Reproduce, word for word, the data between the line containing "This screenshot has width=2064, height=954." and the line containing "I want to click on series-label-mongolians: Mongolians, so", inclusive.

### TASK MATERIAL

- - -

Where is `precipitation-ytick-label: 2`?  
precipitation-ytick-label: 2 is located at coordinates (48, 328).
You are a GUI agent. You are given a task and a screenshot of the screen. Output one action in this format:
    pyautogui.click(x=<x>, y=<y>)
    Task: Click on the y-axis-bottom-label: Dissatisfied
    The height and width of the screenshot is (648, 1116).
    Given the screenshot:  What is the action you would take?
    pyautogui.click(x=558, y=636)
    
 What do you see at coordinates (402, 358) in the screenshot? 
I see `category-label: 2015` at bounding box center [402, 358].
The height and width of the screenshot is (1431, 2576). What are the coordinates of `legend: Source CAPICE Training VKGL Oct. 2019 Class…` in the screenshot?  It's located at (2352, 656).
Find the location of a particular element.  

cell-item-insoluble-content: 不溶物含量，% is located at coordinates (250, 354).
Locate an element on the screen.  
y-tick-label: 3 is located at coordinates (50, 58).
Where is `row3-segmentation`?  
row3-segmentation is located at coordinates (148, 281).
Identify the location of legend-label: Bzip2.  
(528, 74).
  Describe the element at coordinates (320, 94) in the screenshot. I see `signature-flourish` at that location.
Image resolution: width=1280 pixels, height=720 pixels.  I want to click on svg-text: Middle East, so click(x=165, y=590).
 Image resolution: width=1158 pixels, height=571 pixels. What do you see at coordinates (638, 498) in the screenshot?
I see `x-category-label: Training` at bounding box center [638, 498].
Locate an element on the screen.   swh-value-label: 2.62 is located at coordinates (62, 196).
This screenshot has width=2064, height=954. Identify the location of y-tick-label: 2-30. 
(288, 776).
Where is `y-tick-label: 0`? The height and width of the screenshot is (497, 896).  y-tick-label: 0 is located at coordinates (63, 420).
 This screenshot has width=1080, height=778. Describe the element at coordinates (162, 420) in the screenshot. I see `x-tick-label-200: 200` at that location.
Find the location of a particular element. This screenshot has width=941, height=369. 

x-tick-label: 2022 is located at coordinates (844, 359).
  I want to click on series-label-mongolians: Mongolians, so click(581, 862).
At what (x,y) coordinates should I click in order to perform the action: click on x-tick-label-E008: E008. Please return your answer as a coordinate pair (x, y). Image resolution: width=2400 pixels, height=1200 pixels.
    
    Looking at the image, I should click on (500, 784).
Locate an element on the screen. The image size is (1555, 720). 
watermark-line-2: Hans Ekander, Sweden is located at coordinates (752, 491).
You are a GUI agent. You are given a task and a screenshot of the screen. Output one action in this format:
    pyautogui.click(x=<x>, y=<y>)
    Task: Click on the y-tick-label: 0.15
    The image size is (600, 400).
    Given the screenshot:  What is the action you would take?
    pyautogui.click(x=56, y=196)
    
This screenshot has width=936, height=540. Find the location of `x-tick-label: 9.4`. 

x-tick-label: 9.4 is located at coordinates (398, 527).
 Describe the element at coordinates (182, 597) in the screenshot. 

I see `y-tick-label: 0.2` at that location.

- - -

### YOUR SOLUTION
This screenshot has width=2064, height=954. Identify the location of y-tick-label: 2-30. 
(288, 776).
Where is `y-tick-label: 0`? The height and width of the screenshot is (497, 896).  y-tick-label: 0 is located at coordinates (63, 420).
 This screenshot has width=1080, height=778. Describe the element at coordinates (162, 420) in the screenshot. I see `x-tick-label-200: 200` at that location.
Find the location of a particular element. This screenshot has width=941, height=369. 

x-tick-label: 2022 is located at coordinates (844, 359).
  I want to click on series-label-mongolians: Mongolians, so click(581, 862).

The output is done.